O título da série considera que os dois personagens adultos são homens completos, já que a criança seria o homem pela metade. Um dos personagens é o pai do menino, o pai que é o homem bom. Mas ele é bom apenas por ser o que é ou por não ser o que o irmão, boêmio e mulherengo, não é? São eles completos, pois são imunes às carências e loucuras das mulheres que os rodeiam? A abertura da série repete “manly man” e introduz toda a comicidade do que é ser um homem (masculino homem) rodeado por uma massa amorfa de mulheres tão parecidas entre si, que desaparecem.
Enquanto eu era espectadora daquela cena, tive vontade de falar, gritar, chamar a atenção, como quem assiste a um filme de terror. Mas ali parecia ter uma quarta parede tão sólida que me prendia à plateia, me jogava no escuro para me possibilitar enxergar o que acontecia onde havia iluminação. Detive-me a sustentar a educação teatral do silêncio e responder com cortesias às despedidas frias. Um dos protagonistas foi embora cedo, deixando ali minha mãe, a coadjuvante que ficou presente do início ao fim.

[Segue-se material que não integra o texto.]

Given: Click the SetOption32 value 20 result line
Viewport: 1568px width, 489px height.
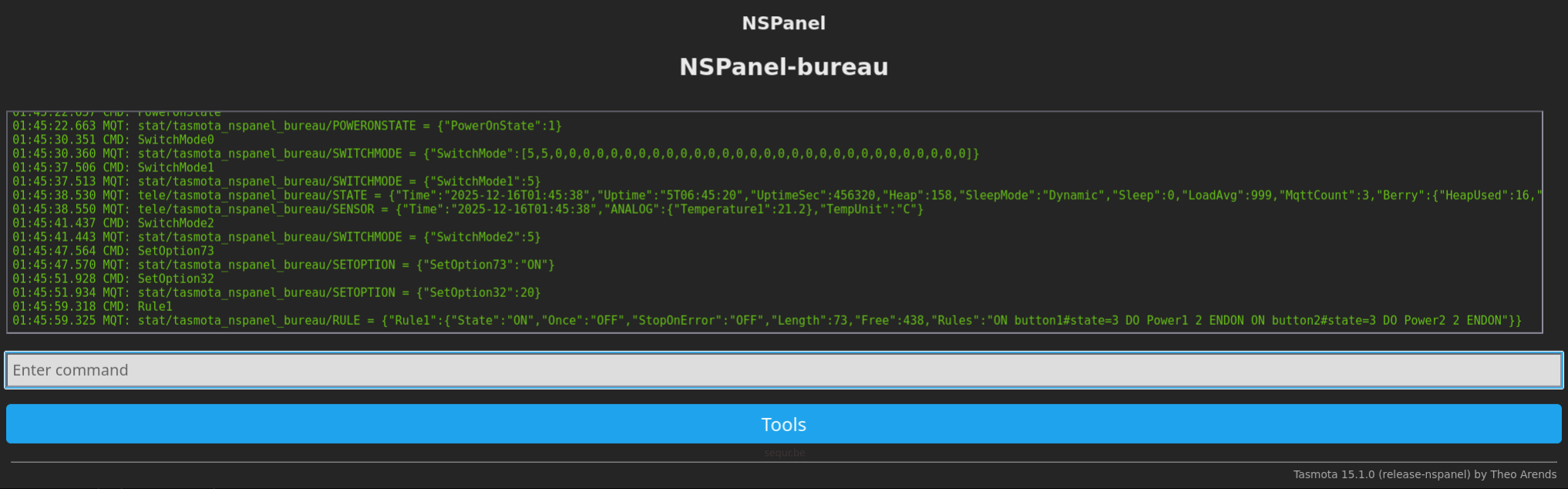Looking at the screenshot, I should [276, 292].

Uma semana depois, já era carnaval e fui com o meu rapaz e sua família para uma cidade vizinha. Fingíamos que nada havia acontecido e eu, recém saída de um procedimento cirúrgico, estava acompanhada de um dos nossos amigos que era médico e alertou baixinho do risco da chuva que eu estava pegando ali na rua. Todos os amigos disseram que era mais seguro que eu voltasse para a casa. Disseram que era mais seguro que eu voltasse. Que eu voltasse e eles ficassem.
O namorado achava um saco quando eu cobrava ou mostrava a ele que algo poderia ser feito de uma melhor maneira. Nenhum papel o chamou de homem ao lado de um filho, mas o exame que já não atesta minha gravidez ainda se mantém me chamando de mulher: parte não identificada da massa amorfa que passou a persegui-lo com loucura.
Mantive-me junto a ele ainda por um tempo após isso, ainda fugindo de casa. Em casa, havia um homem doente, com câncer, já debilitado, sendo cuidado por minha mãe. Era um padrasto que fora forçado em mim como pai, uma pessoa que precisava da atenção da esposa aos cuidados com o corpo frágil e com a mente enfraquecida. Ainda exercia uma força absurda, atraindo para si a mulher que o tratava e dispersando as que pulverizavam sua atmosfera com a loucura.
Para que um homem seja inteiro basta que em sua vida haja mulheres, sejam elas pequenos diabos que necessitam de sua luz ou elas mesmas a luz de que ele precisa. Eu fui uma mãe interrompida, meio-mãe. Mas ele já era inteiramente um pai, pois já era inteiro e nada precisava acrescentar para que fosse suficiente em seu mundo, com ou sem o filho.